All the brothers except one thought to themselves: “There is no point. S. will write the best poem, or at least, the Patriarch will prefer it to anyone else’s. S. is obviously his favorite. Let S. write something and become our new leader. Maybe he will prove more competent than the boss we have today, and our living conditions will improve at last.”

As for S., he paced back and forth in his cell, thinking, “I must write a poem, but it probably won’t be any good. The truth always seems to elude my words. Maybe my motivations are wrong: I am striving to succeed when I should cease to strive altogether. But then I would write nothing, and the Patriarch would be disappointed. Besides, someone else would take over, and who could possibly do a decent job? I will do my best and post some anonymous lines on the wall. If the Patriarch approves them, I will acknowledge that I wrote them. If not, life will go on as before.”

He spent the night hours scribbling and erasing, sometimes giving up for a while and even wailing, “I’m finished! I’m finished!” At last, near dawn, S. tiptoed into the long main corridor and wrote these words on the wall in the most generic handwriting he could manage:

The body is a holy tree; the mind is a mirror.
Polish it constantly; make it ever clearer.

He scurried away, feeling ashamed, and lay awake until the morning meal.

When the Patriarch went for his rounds, he saw the poem and recognized S.’s hand immediately. The results did not surprise him: two conventional similes. He made a show of enthusiasm, saying: “Everyone, gather around and read these lines. They will do you good.” Then he went back to his study and put his face in his hands and tried to steady his turbulent thoughts.
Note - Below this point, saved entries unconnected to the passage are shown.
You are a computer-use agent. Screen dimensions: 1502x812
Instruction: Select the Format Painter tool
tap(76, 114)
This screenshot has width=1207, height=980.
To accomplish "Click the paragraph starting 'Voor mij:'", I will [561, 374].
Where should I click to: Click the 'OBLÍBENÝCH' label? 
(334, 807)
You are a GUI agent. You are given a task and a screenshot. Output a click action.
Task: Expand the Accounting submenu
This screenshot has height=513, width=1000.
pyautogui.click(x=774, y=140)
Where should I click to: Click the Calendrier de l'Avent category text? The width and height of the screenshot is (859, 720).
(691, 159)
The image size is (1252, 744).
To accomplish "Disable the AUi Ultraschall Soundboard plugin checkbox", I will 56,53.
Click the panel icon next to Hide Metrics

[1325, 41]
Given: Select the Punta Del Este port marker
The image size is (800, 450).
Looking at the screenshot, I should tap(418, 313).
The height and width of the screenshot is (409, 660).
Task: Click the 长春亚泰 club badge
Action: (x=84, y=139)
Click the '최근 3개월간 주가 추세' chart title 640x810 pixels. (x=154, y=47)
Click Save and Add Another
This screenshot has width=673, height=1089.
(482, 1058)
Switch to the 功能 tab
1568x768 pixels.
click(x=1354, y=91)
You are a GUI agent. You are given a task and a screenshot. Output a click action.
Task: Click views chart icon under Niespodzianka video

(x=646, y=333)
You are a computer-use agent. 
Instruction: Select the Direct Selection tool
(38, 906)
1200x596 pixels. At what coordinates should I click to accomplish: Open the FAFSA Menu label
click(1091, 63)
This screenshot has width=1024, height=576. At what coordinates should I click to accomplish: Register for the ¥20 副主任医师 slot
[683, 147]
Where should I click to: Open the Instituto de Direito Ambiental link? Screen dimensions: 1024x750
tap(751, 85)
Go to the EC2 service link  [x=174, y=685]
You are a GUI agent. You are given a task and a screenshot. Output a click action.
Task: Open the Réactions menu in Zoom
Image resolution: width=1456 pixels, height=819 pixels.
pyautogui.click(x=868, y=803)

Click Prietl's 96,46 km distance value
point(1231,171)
S. knocked on the door and the Patriarch admitted him. “I presume you wrote the couplet on the corridor wall?”

“I admit it, sir. Is it any good at all? I meant to express the value of continual polishing, not to imply that the mirror can ever be clean.”

“Perhaps it is good enough,” said the Patriarch, privately acknowledging that he could have done no better. At least his plan was unfolding as he had expected. Soon S. would shoulder the burdens of office. The Patriarch did not think that S. would allow anyone to harm him in his retirement–assuming that the House remained in business at all.

At just this moment, in the kitchen, the beggar boy (who was grinding grain as always) overheard a more senior cook recite S.’s new poem. He asked where it came from and heard the story of the competition to become the new Patriarch.

“May I see the verse as it’s written on the wall?” he asked. “I cannot read a word, but I would like to pay my respects.”

The cook thought that this foreign boy was a good kid, quiet and hard-working. He always accepted teasing in a positive spirit. He showed the lad the poem.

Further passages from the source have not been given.